13–14 September 2012

“Educating the Future Generation: Teaching, Learning and Antiquity”. A postgraduate conference at University College London.

Supported by the Faculty Institute of Graduate Studies and the Institute of Classical Studies.

This postgraduate-run, interdisciplinary conference will look at the role of education in antiquity. The transmission of values, knowledge, and skills is inherent in every culture throughout antiquity. The Greco-Roman world, in particular, dealt with this issue from very early on, developing different answers in different forms (e.g. asserting educational values in great epic poetry, theoretical discussions on pedagogic principles, the creation of a didactic genre, and the composition of hand-book and school-book texts).

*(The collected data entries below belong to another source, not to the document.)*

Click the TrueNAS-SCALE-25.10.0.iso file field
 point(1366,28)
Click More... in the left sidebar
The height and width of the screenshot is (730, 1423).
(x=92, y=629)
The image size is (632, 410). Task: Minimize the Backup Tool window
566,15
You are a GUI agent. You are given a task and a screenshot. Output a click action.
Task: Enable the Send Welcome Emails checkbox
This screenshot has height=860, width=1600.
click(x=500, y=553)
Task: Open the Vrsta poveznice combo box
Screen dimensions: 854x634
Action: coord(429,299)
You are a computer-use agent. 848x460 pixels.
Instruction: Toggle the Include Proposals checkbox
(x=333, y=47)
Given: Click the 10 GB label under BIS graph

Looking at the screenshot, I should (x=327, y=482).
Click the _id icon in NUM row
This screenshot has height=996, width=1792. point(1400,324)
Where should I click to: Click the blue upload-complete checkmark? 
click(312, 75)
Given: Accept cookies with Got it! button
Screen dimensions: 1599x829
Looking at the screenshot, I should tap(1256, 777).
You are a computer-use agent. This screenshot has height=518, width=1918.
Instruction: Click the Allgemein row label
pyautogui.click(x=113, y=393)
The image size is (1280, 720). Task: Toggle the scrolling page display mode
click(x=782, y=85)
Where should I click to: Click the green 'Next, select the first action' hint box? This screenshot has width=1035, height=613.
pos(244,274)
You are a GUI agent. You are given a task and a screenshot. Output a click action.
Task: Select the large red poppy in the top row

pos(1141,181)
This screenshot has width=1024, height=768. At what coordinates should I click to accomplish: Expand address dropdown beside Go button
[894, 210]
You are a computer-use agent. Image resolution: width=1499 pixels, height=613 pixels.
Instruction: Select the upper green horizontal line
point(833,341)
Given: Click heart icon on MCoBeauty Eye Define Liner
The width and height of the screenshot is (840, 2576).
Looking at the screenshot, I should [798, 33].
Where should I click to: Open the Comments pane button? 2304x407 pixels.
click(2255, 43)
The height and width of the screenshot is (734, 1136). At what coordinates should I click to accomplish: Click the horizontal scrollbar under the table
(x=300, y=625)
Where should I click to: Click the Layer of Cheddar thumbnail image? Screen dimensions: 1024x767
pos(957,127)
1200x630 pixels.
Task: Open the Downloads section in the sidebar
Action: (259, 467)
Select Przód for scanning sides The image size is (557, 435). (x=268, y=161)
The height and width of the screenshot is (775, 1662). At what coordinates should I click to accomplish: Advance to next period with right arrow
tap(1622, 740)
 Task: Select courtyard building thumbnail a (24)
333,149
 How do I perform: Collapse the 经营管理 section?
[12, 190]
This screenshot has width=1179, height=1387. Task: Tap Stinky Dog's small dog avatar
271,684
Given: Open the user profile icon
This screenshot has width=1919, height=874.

A variety of authors and texts (from Homer to Vergil, from Aristotle to Horace) engaged in and responded to the challenge of educating future generations. Theoretical discussions, as Quintilian attests, and practical works (such as the various Artes Grammaticae or Seneca Rhetor’s Declamationes) were composed especially to meet educational demands. Indeed, the concept of paideia and the institutions of Greco-Roman education often influenced and shaped the reception of ancient texts, contributing to the selection of the works we still read today: in other words, ancient education also played an important part in the training of the Western cultural élite from at least the age of the Renaissance.

This conference aims to explore different aspects of teaching and learning in the Greco-Roman world and to examine the multiple strategies practised in the education of future generations. The conference also hopes to analyse how education shaped the reception of classical texts in Antiquity and beyond, and how the ancient notions and practices of education were understood, portrayed, and received in post-Classical eras.